# RECORDS SHOWN

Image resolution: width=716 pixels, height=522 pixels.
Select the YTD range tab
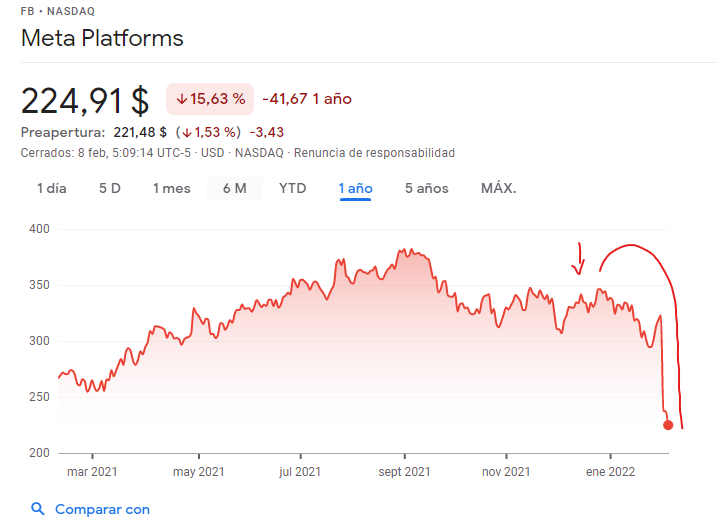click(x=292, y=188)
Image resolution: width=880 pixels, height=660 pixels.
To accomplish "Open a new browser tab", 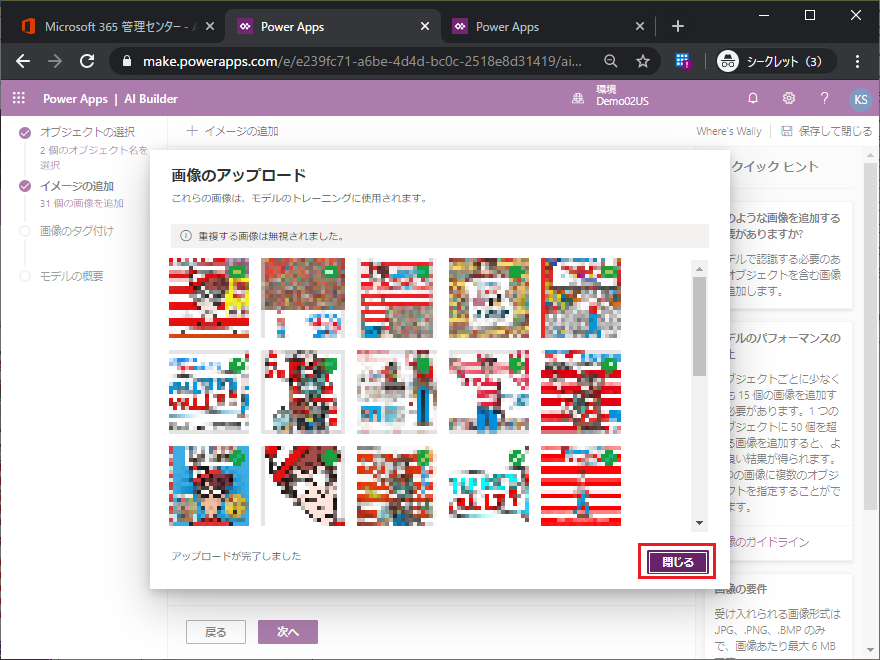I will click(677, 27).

# SET PROBLEM
Identify every line in the items above that contains the word "Image" and copy each such line in full. Treat uppercase and lowercase letters as distinct.

# FINISHED EXERCISE
Image resolution: width=716 pixels, height=522 pixels.
Image resolution: width=880 pixels, height=660 pixels.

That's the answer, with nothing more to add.